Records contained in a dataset
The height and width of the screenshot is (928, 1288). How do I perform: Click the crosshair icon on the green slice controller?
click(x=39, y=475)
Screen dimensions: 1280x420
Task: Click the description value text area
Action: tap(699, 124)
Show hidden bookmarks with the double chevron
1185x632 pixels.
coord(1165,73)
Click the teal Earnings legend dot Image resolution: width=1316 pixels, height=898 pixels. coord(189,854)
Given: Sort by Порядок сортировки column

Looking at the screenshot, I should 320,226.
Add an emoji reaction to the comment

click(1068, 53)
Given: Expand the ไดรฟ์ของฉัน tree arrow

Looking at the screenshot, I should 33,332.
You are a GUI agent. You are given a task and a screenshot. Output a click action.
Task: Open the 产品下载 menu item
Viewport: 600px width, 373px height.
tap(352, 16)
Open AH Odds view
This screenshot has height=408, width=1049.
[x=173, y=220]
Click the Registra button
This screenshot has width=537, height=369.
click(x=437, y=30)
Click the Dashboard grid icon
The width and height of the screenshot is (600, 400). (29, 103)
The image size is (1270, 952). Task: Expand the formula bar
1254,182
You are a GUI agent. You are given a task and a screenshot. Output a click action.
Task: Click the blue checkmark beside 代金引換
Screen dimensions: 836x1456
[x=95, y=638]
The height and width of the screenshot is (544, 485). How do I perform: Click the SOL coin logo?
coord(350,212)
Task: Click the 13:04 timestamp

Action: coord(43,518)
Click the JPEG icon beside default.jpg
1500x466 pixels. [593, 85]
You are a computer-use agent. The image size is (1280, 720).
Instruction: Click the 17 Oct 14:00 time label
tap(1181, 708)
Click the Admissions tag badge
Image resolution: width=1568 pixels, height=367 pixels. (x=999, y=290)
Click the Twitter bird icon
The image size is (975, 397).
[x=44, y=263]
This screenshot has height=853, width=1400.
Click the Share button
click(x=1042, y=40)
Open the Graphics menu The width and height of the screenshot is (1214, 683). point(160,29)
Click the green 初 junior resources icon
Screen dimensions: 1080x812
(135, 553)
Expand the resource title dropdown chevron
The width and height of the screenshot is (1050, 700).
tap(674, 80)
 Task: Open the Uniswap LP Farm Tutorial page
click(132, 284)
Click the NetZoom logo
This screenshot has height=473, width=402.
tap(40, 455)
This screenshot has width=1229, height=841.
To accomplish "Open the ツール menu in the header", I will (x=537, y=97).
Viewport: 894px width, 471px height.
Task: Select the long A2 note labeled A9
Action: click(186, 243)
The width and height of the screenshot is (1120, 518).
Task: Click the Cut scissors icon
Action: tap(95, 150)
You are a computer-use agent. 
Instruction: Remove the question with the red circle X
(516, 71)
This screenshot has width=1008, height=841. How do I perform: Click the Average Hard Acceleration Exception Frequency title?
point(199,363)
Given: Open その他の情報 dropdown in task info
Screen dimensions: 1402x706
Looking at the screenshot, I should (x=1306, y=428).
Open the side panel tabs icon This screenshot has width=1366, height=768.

◆ Prompt
Repeat the stretch of material from the start of the records through the line that contains "1500x466 pixels. [593, 85]", reproducing every line in it without any change.

◆ Full output
The height and width of the screenshot is (928, 1288). How do I perform: Click the crosshair icon on the green slice controller?
click(x=39, y=475)
Screen dimensions: 1280x420
Task: Click the description value text area
Action: tap(699, 124)
Show hidden bookmarks with the double chevron
1185x632 pixels.
coord(1165,73)
Click the teal Earnings legend dot Image resolution: width=1316 pixels, height=898 pixels. coord(189,854)
Given: Sort by Порядок сортировки column

Looking at the screenshot, I should 320,226.
Add an emoji reaction to the comment

click(1068, 53)
Given: Expand the ไดรฟ์ของฉัน tree arrow

Looking at the screenshot, I should 33,332.
You are a GUI agent. You are given a task and a screenshot. Output a click action.
Task: Open the 产品下载 menu item
Viewport: 600px width, 373px height.
tap(352, 16)
Open AH Odds view
This screenshot has height=408, width=1049.
[x=173, y=220]
Click the Registra button
This screenshot has width=537, height=369.
click(x=437, y=30)
Click the Dashboard grid icon
The width and height of the screenshot is (600, 400). (29, 103)
The image size is (1270, 952). Task: Expand the formula bar
1254,182
You are a GUI agent. You are given a task and a screenshot. Output a click action.
Task: Click the blue checkmark beside 代金引換
Screen dimensions: 836x1456
[x=95, y=638]
The height and width of the screenshot is (544, 485). How do I perform: Click the SOL coin logo?
coord(350,212)
Task: Click the 13:04 timestamp

Action: coord(43,518)
Click the JPEG icon beside default.jpg
1500x466 pixels. [593, 85]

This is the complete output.